| Document excerpt |
━━━

How old is the garage??

Is this located in an incoprated city??? Or in the country?


Were there building and plumbing plans??? If so do you have them??
It's new construction. It's inside city limits and city has adopted all 2012 building/plumbing/elect... codes. I have building plans that show 4 floor drains in my garage. Will have to look and see about plumbing drawings. I spoke with the jackass builder prior to construction and informed him if city would not allow drains to sanitary to run to daylight, grade allows. Can hole in garage floor that drains to nowhere be classified as drain??
 
Will be interesting to see what the plumbing plans look like


Plus wonder what the city saw on inspections

Plus no slope anywhere??

Builder might owe you a garage

I guess the builder called for inspections???
 
Can hole in garage floor that drains to nowhere be classified as drain??

━━━

| Written request |
Answer from the forum thread on garage floor drains:
(a) How many floor drains do the poster's building plans show in the garage?
(b) Which year's building, plumbing and electrical codes has the city adopted?
(c) Is the property inside city limits or out in the country?
Answer using only the forum thread above.

| Dataset section |

━━━

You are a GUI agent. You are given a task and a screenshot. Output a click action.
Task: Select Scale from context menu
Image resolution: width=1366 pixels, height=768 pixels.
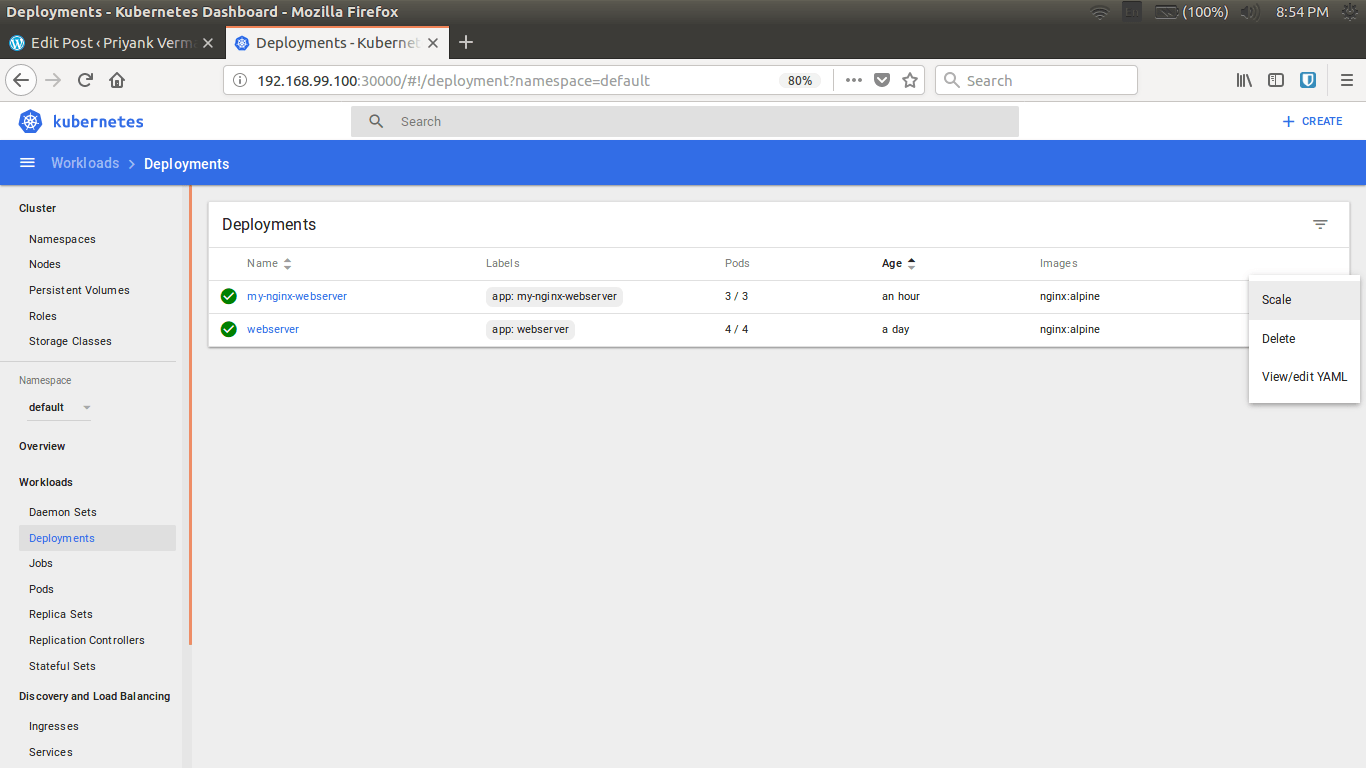[x=1277, y=300]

━━━

| Output of the task |
(a) Four.
(b) 2012.
(c) Inside city limits.